Healthcare mandates: higher cost, less choice

From: The Daily Campus, The Independent News Source of the University of Connecticut

By Thomas Dilling
Staff Columnist

This past Saturday, as Stewart and Colbert rallied for “sanity and/or fear” in D.C., President Obama traveled to Connecticut for the third time this campaign season in an effort to rally Democrat party loyalists, who waited in line before dawn to secure their glimpse of him. Surprisingly not on the agenda was any mention that it was the seven-month mark of the President signing his health care agenda, sometimes known as “Obamacare,” into law.

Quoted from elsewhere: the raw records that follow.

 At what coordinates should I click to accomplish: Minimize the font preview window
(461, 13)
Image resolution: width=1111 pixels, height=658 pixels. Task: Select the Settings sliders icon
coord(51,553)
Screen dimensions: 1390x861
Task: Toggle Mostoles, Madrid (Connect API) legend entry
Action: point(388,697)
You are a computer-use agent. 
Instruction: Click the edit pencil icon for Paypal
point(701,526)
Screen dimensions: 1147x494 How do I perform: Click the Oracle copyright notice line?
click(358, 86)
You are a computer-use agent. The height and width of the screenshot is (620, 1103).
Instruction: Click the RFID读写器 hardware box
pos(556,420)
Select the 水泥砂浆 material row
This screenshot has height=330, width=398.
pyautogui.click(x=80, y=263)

With the State Insurance Commisioner currently citing “Obamacare” as the cause of up to 47 percent rate hikes in Connecticut health insurance plans, this omission was more likely meant to avoid drawing attention to the health care overhaul that one in four Democrats nationwide are running with the position of repealing.

How exactly did “Obamacare” raise these rates? A litany of new mandates on insurers was to be enacted on Sept. 23. Among these were restrictions on plans with spending caps (with the goal of prohibiting spending caps altogether), prohibitions on insurer’s rights to drop policyholders, the prohibition of pre-existing condition exclusions for children under 19, and the requirement that insurers allow children to remain on their parents’ insurance until they’re 26.

While most people may think highly of these mandates as beneficial to consumers, they often don’t realize the cost of enacting these mandates. This cost will ultimately be paid by consumers through increased premiums. Furthermore, these requirements create a decline in consumer choice when purchasing insurance.

The ratehikes were on plans that included spending caps. Plans with spending caps exist for people who cannot afford, do not want, or otherwise do not see a cost-benefit in greater coverage. They require the availability of low-cost insurance plans. When Obama mandates the elimination of plans with spending caps, the necessary outcome is that people with these plans will pay skyrocketing premium increases, making healthcare less affordable, not more affordable, as promised by “Obamacare’s” official title, “The Affordable Care Act.”

In a letter to U.S. Dept. of Health and Human Services, Thomas Sullivan, Connecticut’s state insurance commissioner, defended the increases as necessary to maintain solvency. He included one example of a plan where prescription drug benefits were capped at $500 per year. Obama’s mandates require that cap be raised to $750,000. This alone resulted in a 23 percent premium increase on policyholders of the plan, even if they do not want or do not need greater drug benefits.

Anthem Blue Cross and Blue Shield, the state’s largest insurer, is taking heat for the rate hikes. The state insurance commissioner is taking a bit of heat as well for approving the hikes, but the blame must be placed on the cause: the federal government. Anthem is being mandated with higher costs, while hospitals, such as Hartford Hospital, are demanding higher payouts. The ultimate result is a higher cost burden on consumers.

Furthermore, this comes just weeks after insurers, not only in Connecticut, but nationwide, were forced to end child-only plans because of the “Obamacare” mandate on pre-existing conditions for children. Ending child-only plans was a necessary consequence, since there is no legal requirement for children to have an insurance policy, but there is a legal requirement for insurers to provide coverage. Thus, if child-only plans were to exist, children would be able to stay uninsured, avoiding premiums, up until the point when care is needed, effectively undermining the premise of insurance.

Other downfalls of Obama’s health care plan have been expressed in the last couple months, including an unprecedented “Alternative Report” by Medicare’s chief actuary, calling the expected 30 percent decreases in doctor payouts an “unreasonable” and “implausible” attempt to bend the cost curve. Just last week, the chief actuary also wrote that Medicare Advantage patients should expect to see out-of-pocket costs increase $346 per year in 2011, peaking at $923 in 2017. Furthermore, by the year’s end, those using Health Savings Accounts will be unable to use their medical savings to buy over-the-counter medications due to “Obamacare.”‘

Still, as we head into elections tomorrow, many politicians are calling “Obamacare “a step in the right direction. But if this is the direction it is heading, antithetical to the promise of more affordable care, I strongly contend that we are on the wrong path.